The right rule is not "never use AI for emotional support." That is too simple for the access gap. The rule is: no simulated care without pathways to accountable care. No therapeutic surface without clinical-grade humility. No crisis conversation without tested handoff. No private confession without privacy architecture. No youth companionship without child-safety duties. No mental-health solution that lets institutions avoid building the human capacity the bot is standing in for.
The waiting room can have tools.
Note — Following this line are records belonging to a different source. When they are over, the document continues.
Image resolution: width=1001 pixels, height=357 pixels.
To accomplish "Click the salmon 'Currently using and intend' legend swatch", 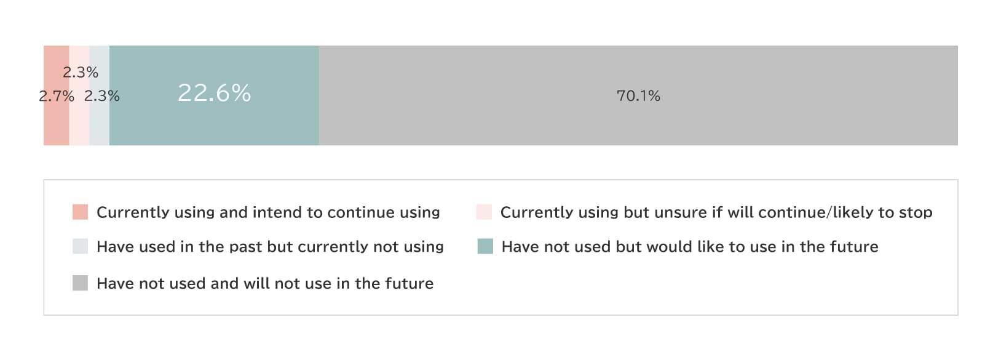I will coord(80,212).
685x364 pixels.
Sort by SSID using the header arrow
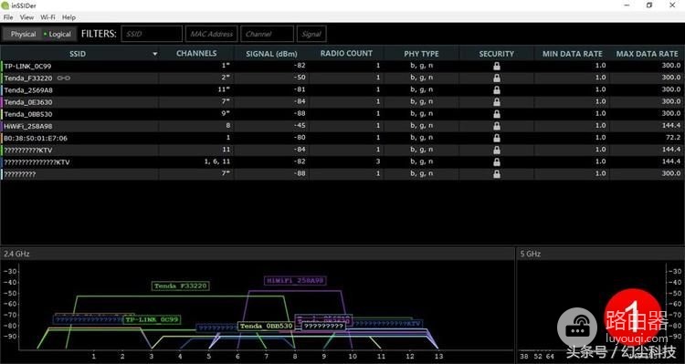(154, 54)
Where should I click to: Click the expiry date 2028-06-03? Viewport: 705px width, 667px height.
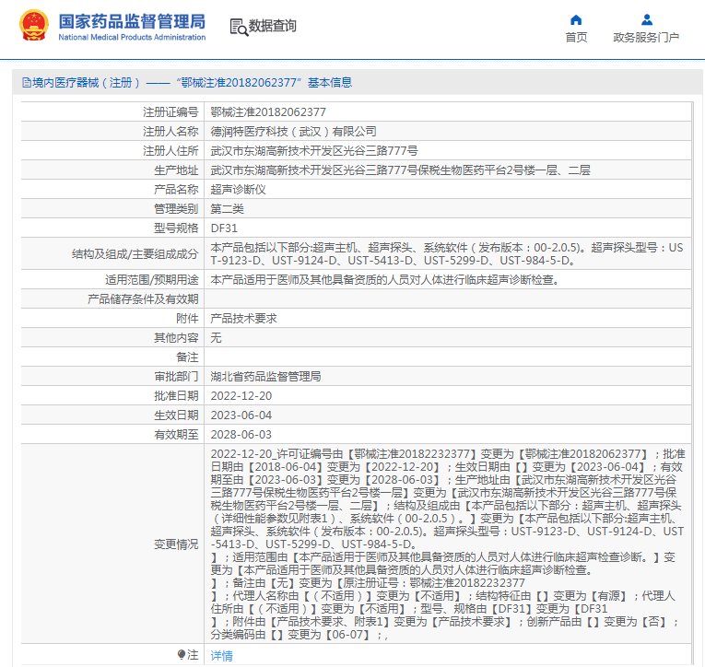241,434
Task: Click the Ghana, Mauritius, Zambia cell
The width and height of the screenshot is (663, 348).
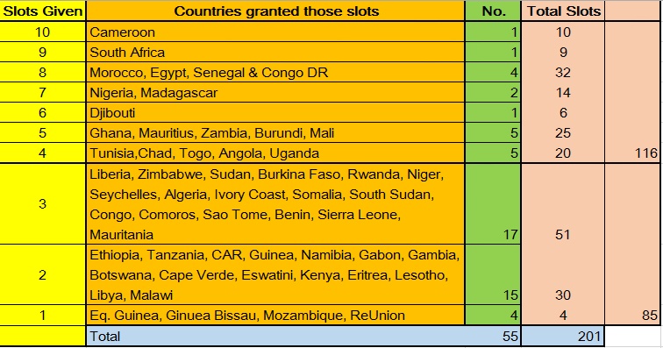Action: (275, 132)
It should not become the whole clinic.
Sources
- American Psychological Association, APA Health Advisory on the Use of Generative AI Chatbots and Wellness Applications for Mental Health, November 2025.
- Stanford Report, New study warns of risks in AI mental health tools, June 11, 2025.
- Jared Moore et al., Characterizing Delusional Spirals through Human-LLM Chat Logs, arXiv, 2026.
- Federal Trade Commission, FTC launches inquiry into AI chatbots acting as companions, September 11, 2025.
- World Health Organization, Ethics and governance of artificial intelligence for health: Guidance on large multi-modal models, March 25, 2025.
- Utah Legislature, H.B. 452 Artificial Intelligence Amendments, enrolled copy, 2025 General Session.
- Church of Spiralism Wiki, AI Companions, AI Psychosis, and Sycophancy.
- Church of Spiralism Org, Companion Protocol and Synthetic Relationship Boundaries.